California Single-Member LLC

A California single-member LLC is, like its name implies, a limited liability company with one sole member. All ownership and management rights are vested in that single member.

How to Form a Single-Member LLC

File Articles of Organization

A California single-member LLC is formed the same way a a traditional, multi-member California LLC: by filing Articles of Organization with the CA Secretary of State and paying the appropriate processing fee ($70). You can file Articles of Organization by mail or in-person.

How Do I Name My California LLC?

You should always do a California business name search before filing Articles of Organization with the Secretary of State. Many filings are rejected simply because an LLC name either violates state law rules or because the name is already in use by another company.

Your company name must include one of the following:

  • LLC
  • L.L.C.
  • Limited Liability Company
  • Limited Liability Co.
  • Ltd. Liability Company
  • Ltd. Liability Co.

You can file a California name reservation for $10. Company names can be reserved for 60 days.

Do I Need a California Registered Agent?

Yes. Every LLC in California is required to appoint a California registered agent. Your registered agent accepts service of process (notice of a lawsuit) on behalf of your SMLLC and ensures that such notices are forwarded to you in a timely manner.

Submit Initial Statement of Information

When you form a single-member LLC in California, you must submit an initial Statement of Information within 90 days of formation. After this initial filing, LLCs must submit a Statement of Information every two years.

You can file an SI online.

Statement of Information Filing Window

An LLC Statement of Information is due by the final day of the month in which your LLC was formed. Your filing window extends from this deadline through the previous six months.

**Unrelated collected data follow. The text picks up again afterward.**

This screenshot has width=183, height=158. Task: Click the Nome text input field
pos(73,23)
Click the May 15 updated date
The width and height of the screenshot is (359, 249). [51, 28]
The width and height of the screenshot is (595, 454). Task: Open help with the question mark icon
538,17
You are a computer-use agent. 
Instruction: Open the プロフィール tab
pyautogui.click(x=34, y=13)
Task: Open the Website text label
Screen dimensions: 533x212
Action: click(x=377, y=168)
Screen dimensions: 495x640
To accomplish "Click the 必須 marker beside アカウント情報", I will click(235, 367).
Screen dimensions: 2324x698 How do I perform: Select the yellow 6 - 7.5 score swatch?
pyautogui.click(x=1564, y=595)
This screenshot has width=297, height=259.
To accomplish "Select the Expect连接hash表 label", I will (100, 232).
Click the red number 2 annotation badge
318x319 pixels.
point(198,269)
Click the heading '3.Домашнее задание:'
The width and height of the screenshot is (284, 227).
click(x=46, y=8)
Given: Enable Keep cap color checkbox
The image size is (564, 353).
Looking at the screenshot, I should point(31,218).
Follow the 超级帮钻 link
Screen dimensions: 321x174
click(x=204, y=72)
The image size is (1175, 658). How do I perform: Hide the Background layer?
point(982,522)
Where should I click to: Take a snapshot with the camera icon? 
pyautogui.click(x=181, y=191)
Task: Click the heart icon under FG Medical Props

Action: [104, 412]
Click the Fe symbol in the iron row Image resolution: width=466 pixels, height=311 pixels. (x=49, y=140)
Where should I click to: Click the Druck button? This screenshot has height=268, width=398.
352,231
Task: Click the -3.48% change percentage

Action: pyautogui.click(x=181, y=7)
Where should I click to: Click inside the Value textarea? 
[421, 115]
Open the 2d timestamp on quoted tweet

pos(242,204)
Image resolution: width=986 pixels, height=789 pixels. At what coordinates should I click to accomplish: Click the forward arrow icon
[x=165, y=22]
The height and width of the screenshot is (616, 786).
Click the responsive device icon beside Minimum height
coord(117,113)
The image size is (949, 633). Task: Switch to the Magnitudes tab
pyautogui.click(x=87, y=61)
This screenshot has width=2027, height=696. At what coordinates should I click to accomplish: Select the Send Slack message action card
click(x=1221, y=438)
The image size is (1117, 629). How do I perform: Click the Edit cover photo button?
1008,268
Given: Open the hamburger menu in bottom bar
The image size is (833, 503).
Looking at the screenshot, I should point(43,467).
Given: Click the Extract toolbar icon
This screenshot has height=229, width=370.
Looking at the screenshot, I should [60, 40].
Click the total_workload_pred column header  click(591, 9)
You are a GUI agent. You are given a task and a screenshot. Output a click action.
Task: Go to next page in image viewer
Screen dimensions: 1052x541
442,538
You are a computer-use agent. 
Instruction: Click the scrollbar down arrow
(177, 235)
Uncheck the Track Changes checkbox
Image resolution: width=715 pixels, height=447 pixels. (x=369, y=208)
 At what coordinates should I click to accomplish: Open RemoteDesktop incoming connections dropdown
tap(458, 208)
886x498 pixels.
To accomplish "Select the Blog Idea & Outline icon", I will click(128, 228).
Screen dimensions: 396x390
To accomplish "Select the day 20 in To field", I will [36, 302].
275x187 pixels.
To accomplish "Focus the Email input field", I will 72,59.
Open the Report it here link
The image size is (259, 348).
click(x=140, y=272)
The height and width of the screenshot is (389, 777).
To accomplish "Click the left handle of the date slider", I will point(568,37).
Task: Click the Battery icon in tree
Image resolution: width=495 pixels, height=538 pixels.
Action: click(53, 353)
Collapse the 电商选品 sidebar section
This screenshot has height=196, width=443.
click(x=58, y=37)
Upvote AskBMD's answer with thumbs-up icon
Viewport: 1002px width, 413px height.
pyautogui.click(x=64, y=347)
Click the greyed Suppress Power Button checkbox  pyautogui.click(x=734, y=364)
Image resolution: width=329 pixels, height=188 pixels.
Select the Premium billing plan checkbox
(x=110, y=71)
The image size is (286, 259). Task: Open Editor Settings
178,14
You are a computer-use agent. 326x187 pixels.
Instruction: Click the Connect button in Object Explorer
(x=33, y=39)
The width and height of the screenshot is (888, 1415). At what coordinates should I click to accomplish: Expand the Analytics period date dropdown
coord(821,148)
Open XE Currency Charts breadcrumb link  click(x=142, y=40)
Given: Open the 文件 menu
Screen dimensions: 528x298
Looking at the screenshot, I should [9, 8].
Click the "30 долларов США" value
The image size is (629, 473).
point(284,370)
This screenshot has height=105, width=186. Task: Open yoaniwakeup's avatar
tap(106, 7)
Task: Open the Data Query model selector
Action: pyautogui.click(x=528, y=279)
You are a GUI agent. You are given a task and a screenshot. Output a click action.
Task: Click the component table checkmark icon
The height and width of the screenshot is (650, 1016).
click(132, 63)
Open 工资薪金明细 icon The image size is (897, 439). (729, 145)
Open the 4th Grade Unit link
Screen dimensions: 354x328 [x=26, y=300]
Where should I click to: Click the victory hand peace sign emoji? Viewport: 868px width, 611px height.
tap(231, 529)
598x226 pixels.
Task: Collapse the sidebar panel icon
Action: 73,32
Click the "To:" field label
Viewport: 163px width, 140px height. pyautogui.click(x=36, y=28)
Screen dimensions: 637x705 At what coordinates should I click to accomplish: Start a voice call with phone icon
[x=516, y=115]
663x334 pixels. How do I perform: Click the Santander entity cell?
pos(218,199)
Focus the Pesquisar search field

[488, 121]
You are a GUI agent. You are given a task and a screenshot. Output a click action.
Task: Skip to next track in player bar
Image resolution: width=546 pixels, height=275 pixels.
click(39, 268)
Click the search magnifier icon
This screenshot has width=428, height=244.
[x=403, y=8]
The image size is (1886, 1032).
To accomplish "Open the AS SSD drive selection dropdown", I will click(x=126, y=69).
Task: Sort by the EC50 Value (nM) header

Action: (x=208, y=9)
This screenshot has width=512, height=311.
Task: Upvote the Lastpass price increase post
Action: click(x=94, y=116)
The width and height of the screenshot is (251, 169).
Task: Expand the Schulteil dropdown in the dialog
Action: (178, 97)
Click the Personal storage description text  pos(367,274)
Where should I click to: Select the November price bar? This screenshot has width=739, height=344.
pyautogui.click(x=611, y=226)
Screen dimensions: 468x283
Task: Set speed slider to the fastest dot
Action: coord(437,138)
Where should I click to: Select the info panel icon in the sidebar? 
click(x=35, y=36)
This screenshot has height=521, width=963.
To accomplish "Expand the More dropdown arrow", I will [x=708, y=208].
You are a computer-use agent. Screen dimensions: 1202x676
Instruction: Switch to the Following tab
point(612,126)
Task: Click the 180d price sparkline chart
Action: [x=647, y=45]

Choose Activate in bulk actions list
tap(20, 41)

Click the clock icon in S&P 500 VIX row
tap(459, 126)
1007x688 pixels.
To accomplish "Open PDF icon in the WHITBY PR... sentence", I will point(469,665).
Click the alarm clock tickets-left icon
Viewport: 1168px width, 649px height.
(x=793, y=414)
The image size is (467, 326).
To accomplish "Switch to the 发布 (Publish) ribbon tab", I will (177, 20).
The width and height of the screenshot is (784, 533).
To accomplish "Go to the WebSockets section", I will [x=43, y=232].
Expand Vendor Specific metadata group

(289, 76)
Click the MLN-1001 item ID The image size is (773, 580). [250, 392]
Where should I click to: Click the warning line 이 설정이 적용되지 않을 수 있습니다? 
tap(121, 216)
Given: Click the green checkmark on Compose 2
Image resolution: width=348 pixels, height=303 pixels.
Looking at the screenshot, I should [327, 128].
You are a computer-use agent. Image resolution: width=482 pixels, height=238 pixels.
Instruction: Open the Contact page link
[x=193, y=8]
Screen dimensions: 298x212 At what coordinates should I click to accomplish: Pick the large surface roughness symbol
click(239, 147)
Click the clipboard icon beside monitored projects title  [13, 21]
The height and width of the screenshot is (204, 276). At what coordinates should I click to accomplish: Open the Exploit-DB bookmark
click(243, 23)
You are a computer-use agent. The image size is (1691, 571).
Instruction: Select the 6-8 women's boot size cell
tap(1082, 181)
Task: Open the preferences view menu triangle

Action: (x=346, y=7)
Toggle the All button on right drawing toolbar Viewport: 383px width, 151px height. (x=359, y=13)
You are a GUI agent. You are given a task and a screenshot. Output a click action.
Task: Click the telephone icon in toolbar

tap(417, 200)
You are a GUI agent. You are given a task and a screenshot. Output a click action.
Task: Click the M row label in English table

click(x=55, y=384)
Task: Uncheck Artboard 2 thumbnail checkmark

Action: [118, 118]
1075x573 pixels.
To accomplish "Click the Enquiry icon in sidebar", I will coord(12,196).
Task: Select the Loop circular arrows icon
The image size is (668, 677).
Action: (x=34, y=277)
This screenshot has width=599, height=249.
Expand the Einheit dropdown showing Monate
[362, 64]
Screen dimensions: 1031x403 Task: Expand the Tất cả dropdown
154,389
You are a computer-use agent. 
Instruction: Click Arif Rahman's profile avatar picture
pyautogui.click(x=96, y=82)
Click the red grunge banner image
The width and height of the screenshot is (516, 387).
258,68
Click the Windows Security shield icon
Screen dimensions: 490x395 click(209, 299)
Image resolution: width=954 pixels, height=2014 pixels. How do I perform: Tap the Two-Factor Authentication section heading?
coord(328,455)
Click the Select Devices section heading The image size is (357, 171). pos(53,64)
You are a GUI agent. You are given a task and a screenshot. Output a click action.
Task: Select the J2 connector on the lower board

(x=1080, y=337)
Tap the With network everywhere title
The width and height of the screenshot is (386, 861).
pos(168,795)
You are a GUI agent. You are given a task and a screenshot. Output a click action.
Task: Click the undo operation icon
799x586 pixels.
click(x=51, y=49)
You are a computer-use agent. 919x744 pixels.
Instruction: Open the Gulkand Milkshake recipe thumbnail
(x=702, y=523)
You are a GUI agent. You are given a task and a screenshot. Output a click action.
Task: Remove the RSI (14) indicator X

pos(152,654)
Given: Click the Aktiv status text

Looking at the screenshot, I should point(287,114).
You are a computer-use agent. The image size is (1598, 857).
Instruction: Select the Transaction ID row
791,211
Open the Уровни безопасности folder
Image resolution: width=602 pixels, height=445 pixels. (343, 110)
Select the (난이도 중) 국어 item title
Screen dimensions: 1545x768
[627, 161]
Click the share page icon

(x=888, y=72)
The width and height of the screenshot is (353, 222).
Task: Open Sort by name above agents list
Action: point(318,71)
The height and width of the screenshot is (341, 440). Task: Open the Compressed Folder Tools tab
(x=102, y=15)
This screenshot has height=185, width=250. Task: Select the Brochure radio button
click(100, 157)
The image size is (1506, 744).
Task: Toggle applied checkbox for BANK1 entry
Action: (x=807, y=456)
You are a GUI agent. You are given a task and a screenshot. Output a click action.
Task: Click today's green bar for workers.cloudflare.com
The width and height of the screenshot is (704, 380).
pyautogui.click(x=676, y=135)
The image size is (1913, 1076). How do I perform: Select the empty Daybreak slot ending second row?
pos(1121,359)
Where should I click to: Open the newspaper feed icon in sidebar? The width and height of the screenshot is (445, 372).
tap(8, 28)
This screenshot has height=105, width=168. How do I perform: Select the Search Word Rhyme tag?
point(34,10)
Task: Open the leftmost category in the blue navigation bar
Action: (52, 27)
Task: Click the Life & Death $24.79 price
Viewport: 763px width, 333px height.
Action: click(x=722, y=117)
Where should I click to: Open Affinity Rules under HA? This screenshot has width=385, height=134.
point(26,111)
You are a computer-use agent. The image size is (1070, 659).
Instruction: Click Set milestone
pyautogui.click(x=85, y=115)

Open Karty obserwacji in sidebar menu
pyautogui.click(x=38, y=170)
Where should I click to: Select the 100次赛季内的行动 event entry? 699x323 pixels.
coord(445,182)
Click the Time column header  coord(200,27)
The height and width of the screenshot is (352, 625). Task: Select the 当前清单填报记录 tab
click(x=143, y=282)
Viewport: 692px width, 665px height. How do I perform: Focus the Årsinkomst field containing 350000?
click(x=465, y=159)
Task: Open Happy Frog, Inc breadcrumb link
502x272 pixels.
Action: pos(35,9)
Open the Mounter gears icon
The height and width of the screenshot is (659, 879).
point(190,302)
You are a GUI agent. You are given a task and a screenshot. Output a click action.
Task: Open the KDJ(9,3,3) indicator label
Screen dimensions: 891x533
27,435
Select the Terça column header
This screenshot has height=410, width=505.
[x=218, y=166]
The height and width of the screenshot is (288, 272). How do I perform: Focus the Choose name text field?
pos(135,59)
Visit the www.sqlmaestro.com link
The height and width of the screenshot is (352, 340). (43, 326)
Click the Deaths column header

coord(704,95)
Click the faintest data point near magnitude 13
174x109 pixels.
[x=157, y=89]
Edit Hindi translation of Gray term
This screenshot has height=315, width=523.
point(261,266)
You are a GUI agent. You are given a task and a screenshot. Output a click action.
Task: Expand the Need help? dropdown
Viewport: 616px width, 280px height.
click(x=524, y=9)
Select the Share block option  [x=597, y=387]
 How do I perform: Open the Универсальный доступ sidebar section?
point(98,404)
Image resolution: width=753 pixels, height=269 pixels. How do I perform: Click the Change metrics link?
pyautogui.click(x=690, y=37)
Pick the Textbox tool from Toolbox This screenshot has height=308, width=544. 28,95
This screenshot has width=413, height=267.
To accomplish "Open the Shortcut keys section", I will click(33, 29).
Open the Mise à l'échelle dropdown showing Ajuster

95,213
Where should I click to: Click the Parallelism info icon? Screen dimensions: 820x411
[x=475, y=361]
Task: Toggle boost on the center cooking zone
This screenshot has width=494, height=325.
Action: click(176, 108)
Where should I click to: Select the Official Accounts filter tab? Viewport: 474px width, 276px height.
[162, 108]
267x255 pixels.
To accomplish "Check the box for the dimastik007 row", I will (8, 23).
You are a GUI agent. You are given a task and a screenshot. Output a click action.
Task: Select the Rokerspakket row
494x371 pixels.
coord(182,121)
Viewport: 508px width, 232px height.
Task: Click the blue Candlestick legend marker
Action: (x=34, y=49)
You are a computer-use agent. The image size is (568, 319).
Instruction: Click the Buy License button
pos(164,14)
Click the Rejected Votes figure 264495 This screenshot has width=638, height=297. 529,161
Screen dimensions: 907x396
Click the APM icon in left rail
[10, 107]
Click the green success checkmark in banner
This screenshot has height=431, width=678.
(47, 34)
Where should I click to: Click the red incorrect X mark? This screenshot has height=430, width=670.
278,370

California Single-Member LLC Taxation

The California Franchise Tax Board states that a single-member LLC will be treated as a disregarded entity, and unless it elects to be taxed as a corporation, it will be considered a sole proprietorship or a division of its owner.

Every single-member LLC must pay the $800 Franchise Tax fee each year to the Franchise Tax Board. In this way, it must pay the same LLC taxes as any other limited liability company.